Of course I’m ashamed of some of those things, and I regret so much of a couple and a half decades. I don’t understand people who say they don’t have regret for things in their past. I’ve probably mentioned that here before, but maybe it should be said again.
Yes, I understand the reasoning; “I can’t regret anything because everything from my past goes into the make-up of who I am today, and if I’m cool with who I am today, I can’t regret anything that’s part of that.” It’s not that I don’t get that, I do; still, as pleased as I am with who and where I am these days, what’s to say that I wouldn’t even be more so if I’d caught on to how mature life is to be lived earlier.
There’s much of my past that shames me, much I regret, but shying away from it seems to redouble its damage. If owning up to it, if bringing it here can help someone take something from it, then I can’t hide from the shame of it.
That being the case, I probably don’t need to be reminded how shamefully I’ve acted or how much regret I should have; I’ve enough of all of that to do me.
Much love. Happy Sunday!
6 Replies to “With shame, with regret”
Everyone has something in their life that they aren’t proud of. The things I’ve seen and done, i live with every day. Do I regret any of it though? Not in the slightest bit. I wouldn’t be the man I am today without those experiences. I wouldn’t have molded the Marines and Soldiers I’ve mentored, into the the men and woman they are today, without those experiences. Regreting your past not only hurts yourself, but also those who look up to you for your leadership and guidance.
And I’m enlightened. It’s amazing when we can be different and respectful of those differences. I really dig your clarity and conciseness. Are you a soldier? I’ll stop by and check. Thanks so much.
Here’s a nice quote I saw:
“Shame hates it when we reach out and tell our story. It hates having words wrapped around it – it can’t survive being shared. Shame loves secrecy. When we bury our story the shame metastasizes” Brene Brown
Keep sharing 👍
Freaking love that quote, Angie. You rock. Thanks always for helping me keep this thing rocking. Love always.

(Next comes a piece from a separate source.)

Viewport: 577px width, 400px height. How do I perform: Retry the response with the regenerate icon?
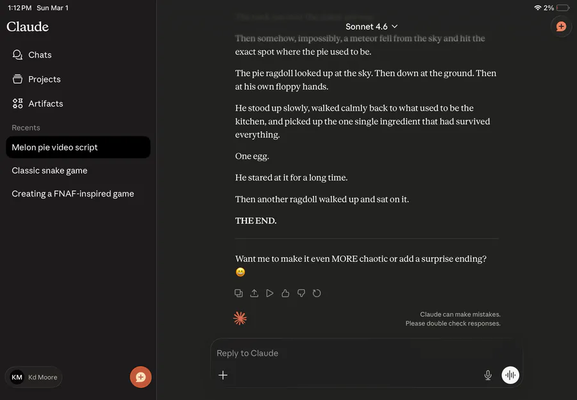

Pointing out someone else’s flaws serves only to show a person’s true, poor character. All people are imperfect humans, and if your story helps another to relate, realize they are not alone in their struggle, all the better way to serve. Tell it like it is, brother, those who don’t approve may look away. I sincerely do not believe there’s a closet out there completely without a skeleton.
Keepin’ it real! SV
Thank you for the support, Suze. You guys always got my back. Much love.